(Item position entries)

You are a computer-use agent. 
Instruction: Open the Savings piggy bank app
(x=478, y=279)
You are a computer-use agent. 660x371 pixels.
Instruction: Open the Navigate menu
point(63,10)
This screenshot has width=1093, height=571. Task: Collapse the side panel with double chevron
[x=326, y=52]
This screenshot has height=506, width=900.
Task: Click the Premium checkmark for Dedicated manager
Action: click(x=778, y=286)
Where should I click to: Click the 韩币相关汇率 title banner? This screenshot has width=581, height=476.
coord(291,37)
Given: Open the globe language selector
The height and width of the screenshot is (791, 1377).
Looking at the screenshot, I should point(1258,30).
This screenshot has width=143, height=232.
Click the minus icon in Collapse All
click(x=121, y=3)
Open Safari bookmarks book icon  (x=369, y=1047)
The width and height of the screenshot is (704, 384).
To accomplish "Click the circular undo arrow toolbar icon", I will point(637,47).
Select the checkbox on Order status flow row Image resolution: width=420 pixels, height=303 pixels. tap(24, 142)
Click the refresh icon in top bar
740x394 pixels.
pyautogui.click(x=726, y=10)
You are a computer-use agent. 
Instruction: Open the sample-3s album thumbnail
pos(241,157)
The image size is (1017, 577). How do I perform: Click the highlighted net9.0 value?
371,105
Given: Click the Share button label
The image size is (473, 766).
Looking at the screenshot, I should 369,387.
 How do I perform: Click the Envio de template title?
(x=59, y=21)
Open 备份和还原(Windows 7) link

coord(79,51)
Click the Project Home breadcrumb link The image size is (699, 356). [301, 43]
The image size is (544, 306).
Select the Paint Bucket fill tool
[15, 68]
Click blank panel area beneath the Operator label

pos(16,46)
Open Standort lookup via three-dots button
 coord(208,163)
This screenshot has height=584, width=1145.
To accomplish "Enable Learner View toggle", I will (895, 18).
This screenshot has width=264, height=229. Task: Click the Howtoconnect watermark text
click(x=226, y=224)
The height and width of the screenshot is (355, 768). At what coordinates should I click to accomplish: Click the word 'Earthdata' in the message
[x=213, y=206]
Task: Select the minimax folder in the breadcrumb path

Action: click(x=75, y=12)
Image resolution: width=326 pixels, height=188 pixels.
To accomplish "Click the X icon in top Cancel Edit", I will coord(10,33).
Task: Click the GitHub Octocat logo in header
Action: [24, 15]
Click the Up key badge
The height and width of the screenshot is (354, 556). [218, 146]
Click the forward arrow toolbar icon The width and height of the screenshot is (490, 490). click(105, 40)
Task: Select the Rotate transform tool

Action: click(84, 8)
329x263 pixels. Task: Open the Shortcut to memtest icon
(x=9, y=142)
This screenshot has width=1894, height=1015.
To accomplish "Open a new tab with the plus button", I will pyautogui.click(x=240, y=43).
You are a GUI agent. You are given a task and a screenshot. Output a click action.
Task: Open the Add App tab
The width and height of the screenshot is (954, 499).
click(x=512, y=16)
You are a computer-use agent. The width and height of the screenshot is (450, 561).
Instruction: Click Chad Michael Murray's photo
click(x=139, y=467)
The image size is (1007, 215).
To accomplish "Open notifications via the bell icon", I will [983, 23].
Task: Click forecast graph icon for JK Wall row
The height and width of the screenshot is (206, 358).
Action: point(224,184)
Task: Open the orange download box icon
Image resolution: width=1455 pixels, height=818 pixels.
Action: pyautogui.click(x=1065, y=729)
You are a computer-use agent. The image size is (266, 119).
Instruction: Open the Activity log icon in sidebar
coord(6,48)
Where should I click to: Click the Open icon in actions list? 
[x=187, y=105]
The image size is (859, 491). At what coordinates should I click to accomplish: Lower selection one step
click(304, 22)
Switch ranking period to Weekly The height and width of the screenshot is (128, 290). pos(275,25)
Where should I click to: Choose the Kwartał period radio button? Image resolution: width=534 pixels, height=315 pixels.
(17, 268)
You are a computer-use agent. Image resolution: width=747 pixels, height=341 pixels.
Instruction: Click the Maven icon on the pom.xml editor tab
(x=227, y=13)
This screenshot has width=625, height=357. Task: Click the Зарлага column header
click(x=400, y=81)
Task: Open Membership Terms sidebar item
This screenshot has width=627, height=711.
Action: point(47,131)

§ Instructions for the task
Rewrite the listing from its first line through the line containing "will (895, 18).", inclusive, replacing "computer-use agent" with "screen-navigation agent" and leaving everything else unchanged.

§ Task result
You are a screen-navigation agent. 
Instruction: Open the Savings piggy bank app
(x=478, y=279)
You are a screen-navigation agent. 660x371 pixels.
Instruction: Open the Navigate menu
point(63,10)
This screenshot has width=1093, height=571. Task: Collapse the side panel with double chevron
[x=326, y=52]
This screenshot has height=506, width=900.
Task: Click the Premium checkmark for Dedicated manager
Action: click(x=778, y=286)
Where should I click to: Click the 韩币相关汇率 title banner? This screenshot has width=581, height=476.
coord(291,37)
Given: Open the globe language selector
The height and width of the screenshot is (791, 1377).
Looking at the screenshot, I should point(1258,30).
This screenshot has width=143, height=232.
Click the minus icon in Collapse All
click(x=121, y=3)
Open Safari bookmarks book icon  (x=369, y=1047)
The width and height of the screenshot is (704, 384).
To accomplish "Click the circular undo arrow toolbar icon", I will point(637,47).
Select the checkbox on Order status flow row Image resolution: width=420 pixels, height=303 pixels. tap(24, 142)
Click the refresh icon in top bar
740x394 pixels.
pyautogui.click(x=726, y=10)
You are a screen-navigation agent. 
Instruction: Open the sample-3s album thumbnail
pos(241,157)
The image size is (1017, 577). How do I perform: Click the highlighted net9.0 value?
371,105
Given: Click the Share button label
The image size is (473, 766).
Looking at the screenshot, I should 369,387.
 How do I perform: Click the Envio de template title?
(x=59, y=21)
Open 备份和还原(Windows 7) link

coord(79,51)
Click the Project Home breadcrumb link The image size is (699, 356). [301, 43]
The image size is (544, 306).
Select the Paint Bucket fill tool
[15, 68]
Click blank panel area beneath the Operator label

pos(16,46)
Open Standort lookup via three-dots button
 coord(208,163)
This screenshot has height=584, width=1145.
To accomplish "Enable Learner View toggle", I will (895, 18).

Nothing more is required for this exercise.